Microfinance: RNW's topic for 2010

RNW archive

This article is part of the RNW archive. RNW is the former Radio Netherlands Worldwide or Wereldomroep, which was founded as the Dutch international public broadcaster in 1947. In 2011, the Dutch government decided to cut funding and shift RNW from the ministry of Education, Culture and Science to the ministry of Foreign Affairs. More information about RNW Media’s current activities can be found at https://www.rnw.org/about-rnw-media.

Five years after The Year of Microcredit, Radio Netherlands Worldwide wants to take the discussion a step further.

Starting in January 2010, microfinance, under the banner Microfinance: who profits?, will be a central topic on both radio and internet.

RNW will explore and assess microfinance through a variety of articles and video portraits. The central question is: Are we on the right path with microfinance, is it working?

And we want to hear from you as well; your opinion and experience with microfinance is always welcome.

Entrepeneurs across the world can apply for microfinance if they cannot get a loan at an ordinary bank. A vast array of people have been granted loans including a Nicaraguan tortilla baker, a poor woman in India and a moped rental shop in the Netherlands.

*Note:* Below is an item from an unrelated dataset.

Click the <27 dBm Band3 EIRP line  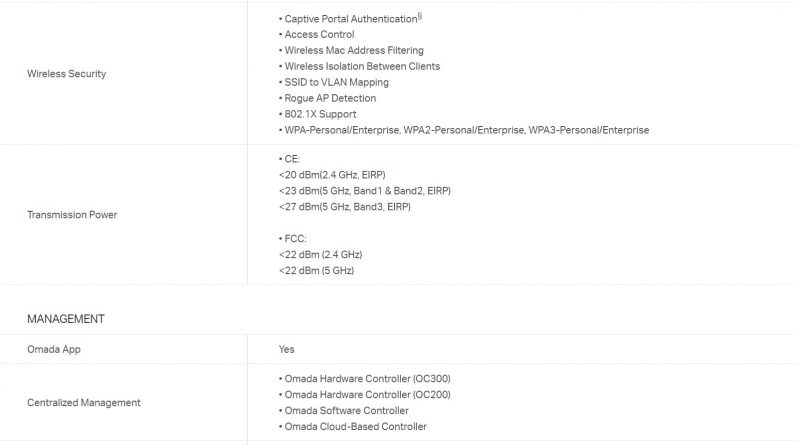click(345, 207)
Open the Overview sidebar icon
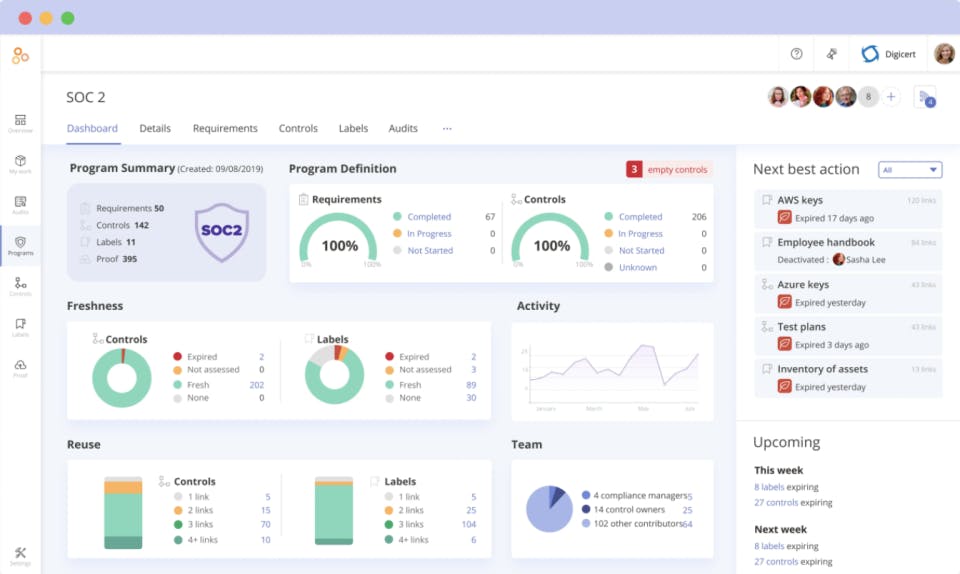 pos(20,123)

Thanks to microcredit, all these people can invest in their businesses. Entrepreneurs in some countries have to pay very high interest rates and microfinance organisations make huge profits. Is that really what microcredit is all about? Do they really manage to reach the poorest of the poor?

Rose-coloured glasses
"If we are to look at microfinancing with a critical eye, we have to take the rose-coloured glasses off" says RNW editor-in-chief Rik Rensen.

At an event focusing on Microfinance organised by RNW on 25 January in the Peace Palace in the Hague, Princess Máxima, special Microfinance adviser to the United Nations, and Development Cooperation Minister Bert Koenders both welcomed RNW's critical approach.

RNW's Dutch, English, Indonesian, Spanish, Chinese, Arabic, Portuguese and French websites are all carrying the Microfinance: who profits? dossier. The most interesting response from readers will be discussed on a monthly basis.